Re: Das Stuttgarter Linkurteil: Eine Verschwörung dummer Juristen?
Am 12 Oct 2004, um 10:56 hat RA Michael Seidlitz geschrieben:
> http://www.heise.de/tp/deutsch/inhalt/mein/18538/1.html
Interessanter Artikel, der wieder einmal zeigt, wie unterschiedlich die
Wahrnehmung doch ist.
Der Beitrag vermittelt darueber hinaus aber eine grundlegend falsche
Vorstellungen davon, was man vor Gericht wie unter Beweis stellen kann.
Deshalb moechte ich hier mal ein paar grundsaetzliche Dinge erlaeutern.
Bezeichnend ist z.B. folgende Textpassage aus dem Artikel von Oliver
Gassner:
"Genau auf den politischen und den künstlerischen Aspekt sollte man,
unter Hinzuziehen passender und glaubwürdiger Zeugen, in einer
eventuellen Berufung Wert legen.
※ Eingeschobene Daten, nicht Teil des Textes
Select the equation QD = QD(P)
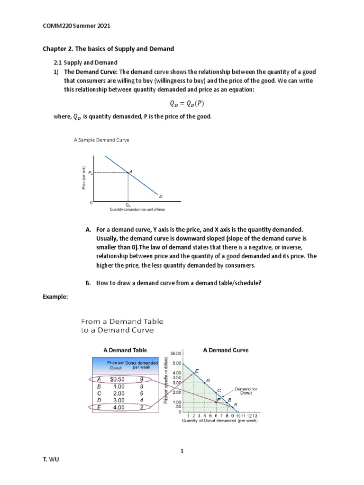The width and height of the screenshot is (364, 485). point(182,103)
Selbst ein wenig netzerfahrener
Germanist kann auseinanderfummeln, was an FreedomFone satirisch ist.
Ein Politikwissenschaftler oder ein Journalismusexperte könnte
problemlos erläutern, dass in der odem.org-Dokumentation nicht "einfach
so gelinkt" wird, sondern dass die Links, was das Gericht eben
bezweifelte, in einem aufklärerischen Kontext stehen."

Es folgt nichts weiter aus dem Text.